EXERCISE MATERIALS Block Start
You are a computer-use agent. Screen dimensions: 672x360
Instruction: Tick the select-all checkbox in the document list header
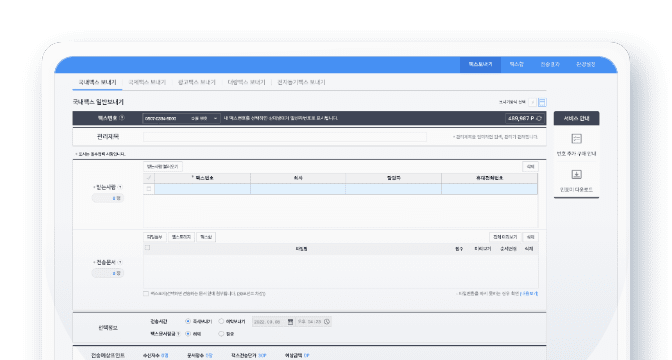147,248
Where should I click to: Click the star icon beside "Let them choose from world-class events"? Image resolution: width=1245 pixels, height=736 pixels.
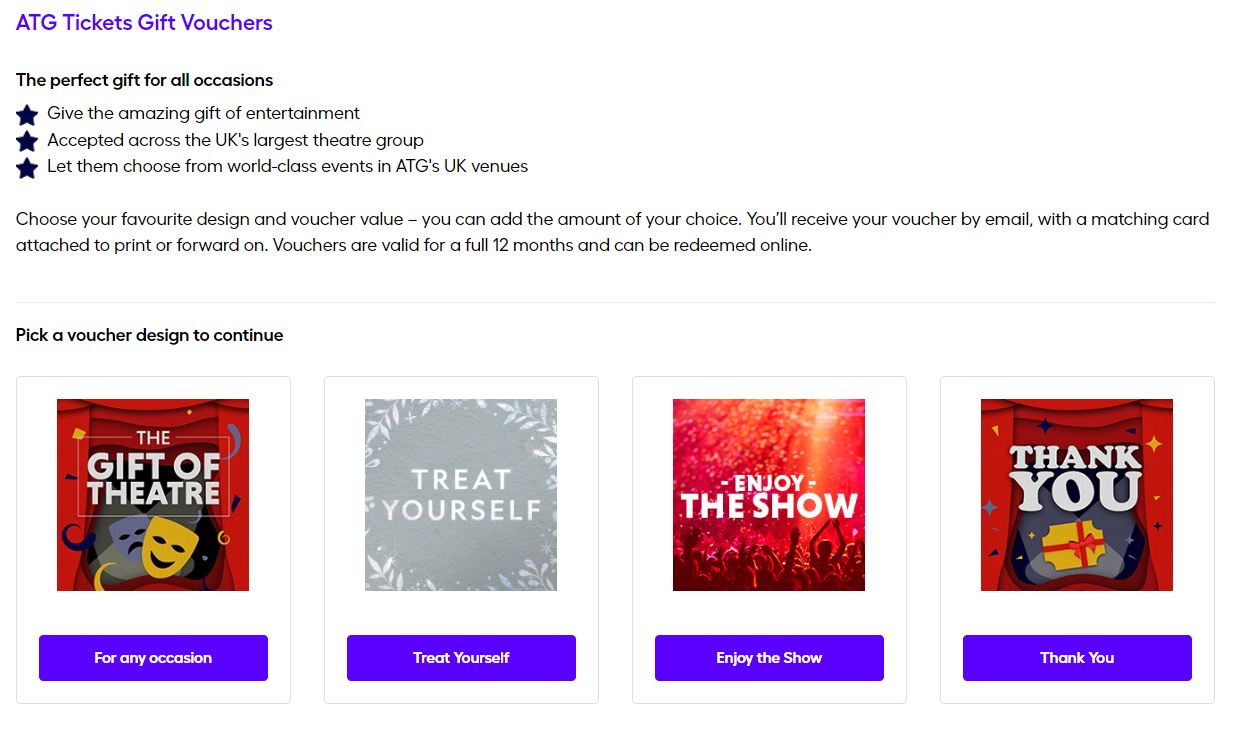click(27, 168)
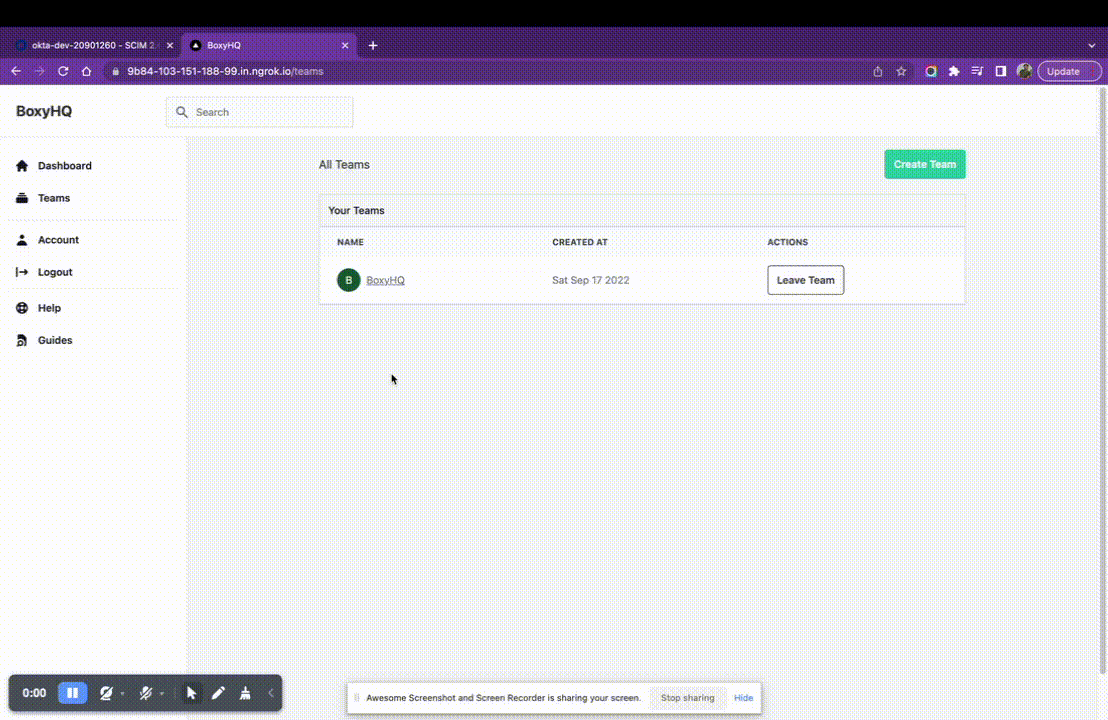Open Guides from the sidebar icon
The width and height of the screenshot is (1108, 720).
[22, 340]
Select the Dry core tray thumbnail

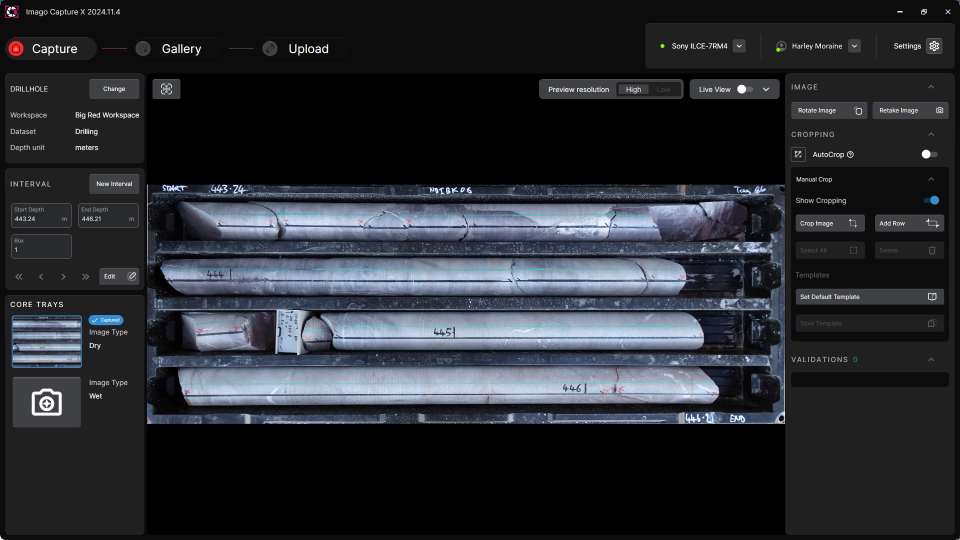click(46, 342)
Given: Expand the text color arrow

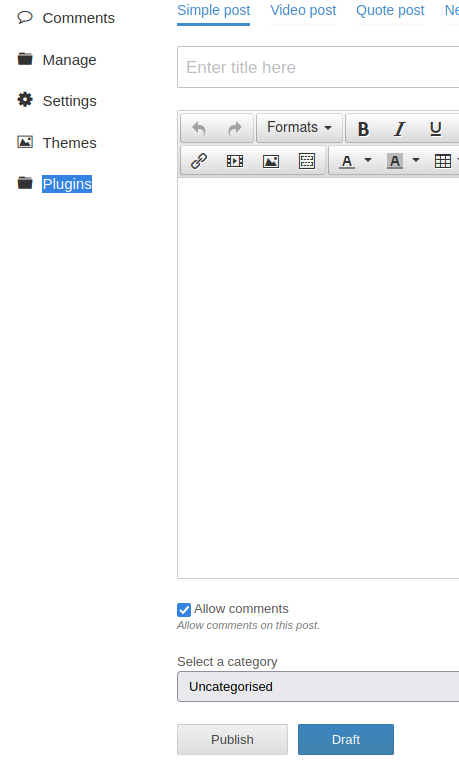Looking at the screenshot, I should coord(368,160).
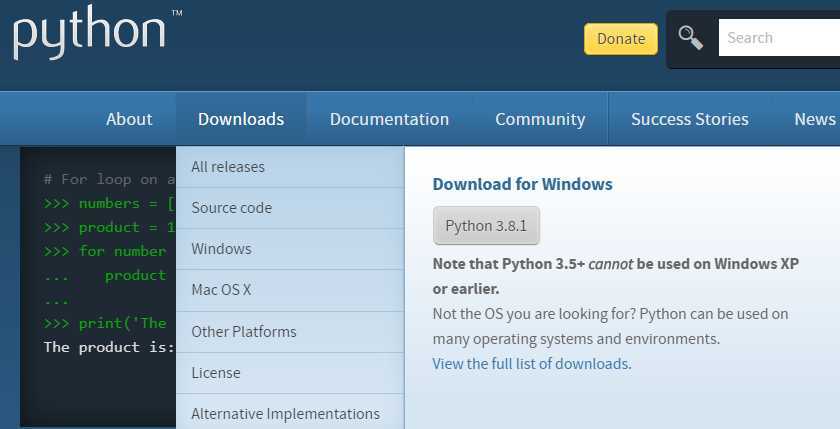Choose Mac OS X downloads entry
This screenshot has height=429, width=840.
(221, 290)
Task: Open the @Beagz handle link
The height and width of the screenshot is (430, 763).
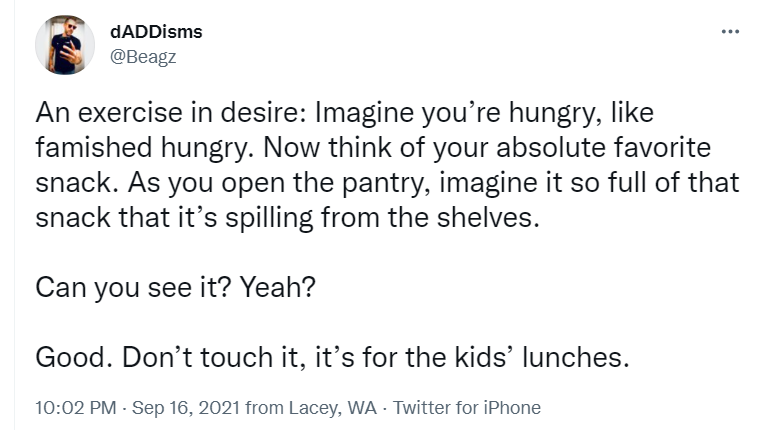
EXERCISE MATERIALS Block End
* [ASSIGNMENT]:
Without the pictures, give back every record precisely as shown.

* [SOLVED PROBLEM]:
You are a computer-use agent. Screen dimensions: 672x360
Instruction: Tick the select-all checkbox in the document list header
147,248
Where should I click to: Click the star icon beside "Let them choose from world-class events"? Image resolution: width=1245 pixels, height=736 pixels.
click(27, 168)
Open Guides from the sidebar icon
The width and height of the screenshot is (1108, 720).
[22, 340]
Select the Dry core tray thumbnail

click(46, 342)
Given: Expand the text color arrow

Looking at the screenshot, I should coord(368,160).
Choose Mac OS X downloads entry
This screenshot has height=429, width=840.
(221, 290)
Task: Open the @Beagz handle link
The height and width of the screenshot is (430, 763).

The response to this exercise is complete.